[Records provided Boundary: Start]

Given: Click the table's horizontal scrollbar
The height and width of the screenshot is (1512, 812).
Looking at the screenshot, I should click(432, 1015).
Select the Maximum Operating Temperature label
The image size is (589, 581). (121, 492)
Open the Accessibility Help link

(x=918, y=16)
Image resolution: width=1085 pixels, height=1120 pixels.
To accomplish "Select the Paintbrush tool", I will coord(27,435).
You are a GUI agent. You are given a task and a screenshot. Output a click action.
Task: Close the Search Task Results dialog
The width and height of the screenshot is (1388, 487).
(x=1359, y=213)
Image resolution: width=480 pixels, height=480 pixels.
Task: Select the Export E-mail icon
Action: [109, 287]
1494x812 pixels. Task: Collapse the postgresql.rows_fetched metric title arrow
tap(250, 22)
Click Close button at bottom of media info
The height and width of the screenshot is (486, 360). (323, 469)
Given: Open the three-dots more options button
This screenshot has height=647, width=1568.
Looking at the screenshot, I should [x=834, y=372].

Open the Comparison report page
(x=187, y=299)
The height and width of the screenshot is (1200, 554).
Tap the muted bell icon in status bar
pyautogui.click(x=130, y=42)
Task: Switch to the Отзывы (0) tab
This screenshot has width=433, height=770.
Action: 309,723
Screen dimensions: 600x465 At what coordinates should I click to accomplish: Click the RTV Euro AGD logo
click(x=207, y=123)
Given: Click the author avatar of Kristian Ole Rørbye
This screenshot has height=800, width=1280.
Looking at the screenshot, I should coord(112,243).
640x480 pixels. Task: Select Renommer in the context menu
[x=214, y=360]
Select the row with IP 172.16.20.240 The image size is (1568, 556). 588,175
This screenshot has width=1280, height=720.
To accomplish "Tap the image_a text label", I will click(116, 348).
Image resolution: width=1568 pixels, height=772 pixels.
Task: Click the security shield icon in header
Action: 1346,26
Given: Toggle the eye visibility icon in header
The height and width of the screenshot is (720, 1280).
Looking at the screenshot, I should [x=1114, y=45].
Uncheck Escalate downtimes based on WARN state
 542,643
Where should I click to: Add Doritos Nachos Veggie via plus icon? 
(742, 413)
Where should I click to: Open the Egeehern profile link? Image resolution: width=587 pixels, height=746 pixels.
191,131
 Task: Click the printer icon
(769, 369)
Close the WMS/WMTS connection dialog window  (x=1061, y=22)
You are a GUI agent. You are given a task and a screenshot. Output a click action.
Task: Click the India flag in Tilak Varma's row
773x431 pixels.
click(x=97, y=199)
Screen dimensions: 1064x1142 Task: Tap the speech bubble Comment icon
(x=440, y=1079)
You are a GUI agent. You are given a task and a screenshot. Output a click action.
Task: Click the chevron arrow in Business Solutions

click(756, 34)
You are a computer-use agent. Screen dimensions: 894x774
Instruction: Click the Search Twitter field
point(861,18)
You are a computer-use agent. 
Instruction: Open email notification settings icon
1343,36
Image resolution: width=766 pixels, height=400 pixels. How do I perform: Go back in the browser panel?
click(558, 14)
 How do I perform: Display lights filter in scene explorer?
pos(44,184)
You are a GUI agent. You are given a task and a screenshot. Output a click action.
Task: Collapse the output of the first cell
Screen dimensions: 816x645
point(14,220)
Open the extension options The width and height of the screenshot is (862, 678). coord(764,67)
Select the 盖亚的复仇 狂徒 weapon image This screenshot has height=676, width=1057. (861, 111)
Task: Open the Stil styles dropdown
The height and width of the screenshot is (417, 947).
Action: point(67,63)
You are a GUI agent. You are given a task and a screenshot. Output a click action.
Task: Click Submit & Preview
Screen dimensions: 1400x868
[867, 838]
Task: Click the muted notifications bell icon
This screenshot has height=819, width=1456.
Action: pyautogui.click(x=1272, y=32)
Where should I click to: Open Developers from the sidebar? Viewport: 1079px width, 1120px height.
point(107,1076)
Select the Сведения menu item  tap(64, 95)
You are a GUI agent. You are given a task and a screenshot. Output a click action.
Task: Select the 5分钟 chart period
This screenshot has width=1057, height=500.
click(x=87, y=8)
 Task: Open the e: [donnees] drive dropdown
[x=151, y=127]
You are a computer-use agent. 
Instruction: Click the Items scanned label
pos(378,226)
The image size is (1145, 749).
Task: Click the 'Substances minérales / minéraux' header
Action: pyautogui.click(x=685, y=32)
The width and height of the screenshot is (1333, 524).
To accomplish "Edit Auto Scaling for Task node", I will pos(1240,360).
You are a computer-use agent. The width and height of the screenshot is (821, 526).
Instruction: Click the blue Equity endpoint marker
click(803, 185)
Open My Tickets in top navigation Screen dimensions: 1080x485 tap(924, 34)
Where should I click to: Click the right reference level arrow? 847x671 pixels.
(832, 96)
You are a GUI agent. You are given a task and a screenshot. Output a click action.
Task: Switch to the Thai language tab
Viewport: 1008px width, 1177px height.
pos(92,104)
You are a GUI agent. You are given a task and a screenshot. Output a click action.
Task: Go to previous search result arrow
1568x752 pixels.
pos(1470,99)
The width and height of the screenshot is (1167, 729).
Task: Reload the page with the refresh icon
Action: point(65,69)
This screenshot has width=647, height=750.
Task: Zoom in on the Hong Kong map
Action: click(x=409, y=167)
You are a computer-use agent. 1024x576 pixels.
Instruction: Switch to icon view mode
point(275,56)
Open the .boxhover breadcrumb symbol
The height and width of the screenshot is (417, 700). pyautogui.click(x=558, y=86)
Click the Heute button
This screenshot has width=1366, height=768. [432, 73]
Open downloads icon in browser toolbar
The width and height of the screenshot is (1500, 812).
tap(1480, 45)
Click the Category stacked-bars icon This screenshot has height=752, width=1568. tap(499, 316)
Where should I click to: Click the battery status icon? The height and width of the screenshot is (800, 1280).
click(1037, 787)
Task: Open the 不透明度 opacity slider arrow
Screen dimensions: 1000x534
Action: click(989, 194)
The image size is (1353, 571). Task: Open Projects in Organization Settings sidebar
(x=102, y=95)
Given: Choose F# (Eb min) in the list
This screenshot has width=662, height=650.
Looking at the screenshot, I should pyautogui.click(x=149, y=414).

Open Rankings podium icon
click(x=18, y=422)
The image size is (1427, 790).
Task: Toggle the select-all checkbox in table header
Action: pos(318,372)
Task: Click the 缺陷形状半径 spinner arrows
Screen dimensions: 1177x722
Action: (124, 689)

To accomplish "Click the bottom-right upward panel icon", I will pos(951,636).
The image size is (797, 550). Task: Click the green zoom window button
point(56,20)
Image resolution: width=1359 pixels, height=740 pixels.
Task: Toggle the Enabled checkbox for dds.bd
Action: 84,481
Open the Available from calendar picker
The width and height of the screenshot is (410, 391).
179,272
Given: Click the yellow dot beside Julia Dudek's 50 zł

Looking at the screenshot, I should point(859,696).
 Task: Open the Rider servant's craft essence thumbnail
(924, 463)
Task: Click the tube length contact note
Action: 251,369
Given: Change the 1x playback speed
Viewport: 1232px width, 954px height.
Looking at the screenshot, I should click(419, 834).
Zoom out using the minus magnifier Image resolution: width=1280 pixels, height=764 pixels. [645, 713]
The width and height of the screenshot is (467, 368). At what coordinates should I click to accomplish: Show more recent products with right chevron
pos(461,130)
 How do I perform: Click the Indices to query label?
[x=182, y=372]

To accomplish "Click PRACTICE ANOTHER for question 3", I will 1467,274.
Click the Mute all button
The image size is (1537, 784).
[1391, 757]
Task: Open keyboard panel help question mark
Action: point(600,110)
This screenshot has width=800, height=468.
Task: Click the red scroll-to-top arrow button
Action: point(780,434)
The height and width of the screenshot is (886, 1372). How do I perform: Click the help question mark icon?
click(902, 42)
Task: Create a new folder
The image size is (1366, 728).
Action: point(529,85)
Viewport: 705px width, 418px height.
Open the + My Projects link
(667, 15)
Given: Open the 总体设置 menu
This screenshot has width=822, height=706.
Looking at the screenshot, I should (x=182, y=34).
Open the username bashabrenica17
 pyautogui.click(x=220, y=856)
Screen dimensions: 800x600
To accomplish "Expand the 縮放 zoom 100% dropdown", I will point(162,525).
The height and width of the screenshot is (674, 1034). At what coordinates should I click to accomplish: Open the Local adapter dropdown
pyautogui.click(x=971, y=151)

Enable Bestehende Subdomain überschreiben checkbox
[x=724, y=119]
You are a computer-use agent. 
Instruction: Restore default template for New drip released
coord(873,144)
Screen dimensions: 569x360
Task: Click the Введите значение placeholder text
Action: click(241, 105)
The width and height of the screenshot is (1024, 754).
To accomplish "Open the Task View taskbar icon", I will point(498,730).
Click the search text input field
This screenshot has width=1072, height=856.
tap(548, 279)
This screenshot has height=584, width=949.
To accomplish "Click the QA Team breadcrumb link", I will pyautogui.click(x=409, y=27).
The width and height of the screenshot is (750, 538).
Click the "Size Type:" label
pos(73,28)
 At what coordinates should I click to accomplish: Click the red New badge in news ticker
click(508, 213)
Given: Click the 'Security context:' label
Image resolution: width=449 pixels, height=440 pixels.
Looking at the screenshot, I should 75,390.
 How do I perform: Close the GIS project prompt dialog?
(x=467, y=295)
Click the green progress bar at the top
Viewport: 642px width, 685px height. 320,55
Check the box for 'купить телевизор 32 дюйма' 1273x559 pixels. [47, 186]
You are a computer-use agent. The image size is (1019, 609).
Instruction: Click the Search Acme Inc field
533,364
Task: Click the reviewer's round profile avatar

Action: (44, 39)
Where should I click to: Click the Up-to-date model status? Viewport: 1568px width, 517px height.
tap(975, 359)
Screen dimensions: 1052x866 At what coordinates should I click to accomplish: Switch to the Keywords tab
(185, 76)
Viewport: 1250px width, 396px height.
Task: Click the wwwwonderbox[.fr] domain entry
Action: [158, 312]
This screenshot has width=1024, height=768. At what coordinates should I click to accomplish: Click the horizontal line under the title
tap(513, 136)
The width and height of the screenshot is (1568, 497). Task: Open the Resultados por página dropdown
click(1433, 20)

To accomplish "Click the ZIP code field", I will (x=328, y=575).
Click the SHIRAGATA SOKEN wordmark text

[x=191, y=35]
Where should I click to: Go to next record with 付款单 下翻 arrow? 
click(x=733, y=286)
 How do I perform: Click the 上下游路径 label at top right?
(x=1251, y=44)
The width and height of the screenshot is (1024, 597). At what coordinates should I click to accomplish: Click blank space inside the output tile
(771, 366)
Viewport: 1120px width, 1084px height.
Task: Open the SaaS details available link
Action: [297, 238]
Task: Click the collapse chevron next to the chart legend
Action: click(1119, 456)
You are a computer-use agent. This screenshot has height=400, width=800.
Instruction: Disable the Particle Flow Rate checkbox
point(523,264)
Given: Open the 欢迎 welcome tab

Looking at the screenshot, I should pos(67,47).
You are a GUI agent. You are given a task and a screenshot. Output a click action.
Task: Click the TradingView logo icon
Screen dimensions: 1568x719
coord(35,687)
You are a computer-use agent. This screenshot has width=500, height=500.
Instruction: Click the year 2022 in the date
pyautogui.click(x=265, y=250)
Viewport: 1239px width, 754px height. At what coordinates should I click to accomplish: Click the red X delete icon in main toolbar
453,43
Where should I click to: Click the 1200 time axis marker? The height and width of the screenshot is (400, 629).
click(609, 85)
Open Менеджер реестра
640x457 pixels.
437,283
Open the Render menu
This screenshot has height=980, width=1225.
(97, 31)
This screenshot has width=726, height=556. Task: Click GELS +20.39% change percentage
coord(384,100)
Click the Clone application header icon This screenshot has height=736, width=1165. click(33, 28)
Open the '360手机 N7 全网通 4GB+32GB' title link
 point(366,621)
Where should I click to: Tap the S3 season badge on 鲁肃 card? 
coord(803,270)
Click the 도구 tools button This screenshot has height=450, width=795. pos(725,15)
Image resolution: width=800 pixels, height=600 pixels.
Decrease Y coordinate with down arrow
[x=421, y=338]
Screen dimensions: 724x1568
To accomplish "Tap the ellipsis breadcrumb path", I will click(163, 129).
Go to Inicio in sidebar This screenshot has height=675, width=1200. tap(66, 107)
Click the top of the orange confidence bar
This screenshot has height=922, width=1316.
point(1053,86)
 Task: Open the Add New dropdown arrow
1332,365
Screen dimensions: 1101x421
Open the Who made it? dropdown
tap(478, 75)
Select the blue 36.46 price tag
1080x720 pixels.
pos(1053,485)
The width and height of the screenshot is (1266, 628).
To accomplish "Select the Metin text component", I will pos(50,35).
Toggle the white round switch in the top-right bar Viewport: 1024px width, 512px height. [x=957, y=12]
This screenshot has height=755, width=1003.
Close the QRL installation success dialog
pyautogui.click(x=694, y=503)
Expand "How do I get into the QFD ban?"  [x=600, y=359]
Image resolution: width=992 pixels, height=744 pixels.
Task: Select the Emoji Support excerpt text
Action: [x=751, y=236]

[Records provided Boundary: End]

In the entries above, find the line with "How do I perform: Display" and the line with "Select the Сведения", then set down exactly those two and every line between them, nothing else.

*Solution to the exercise*
 How do I perform: Display lights filter in scene explorer?
pos(44,184)
You are a GUI agent. You are given a task and a screenshot. Output a click action.
Task: Collapse the output of the first cell
Screen dimensions: 816x645
point(14,220)
Open the extension options The width and height of the screenshot is (862, 678). coord(764,67)
Select the 盖亚的复仇 狂徒 weapon image This screenshot has height=676, width=1057. (861, 111)
Task: Open the Stil styles dropdown
The height and width of the screenshot is (417, 947).
Action: point(67,63)
You are a GUI agent. You are given a task and a screenshot. Output a click action.
Task: Click Submit & Preview
Screen dimensions: 1400x868
[867, 838]
Task: Click the muted notifications bell icon
This screenshot has height=819, width=1456.
Action: pyautogui.click(x=1272, y=32)
Where should I click to: Open Developers from the sidebar? Viewport: 1079px width, 1120px height.
point(107,1076)
Select the Сведения menu item  tap(64, 95)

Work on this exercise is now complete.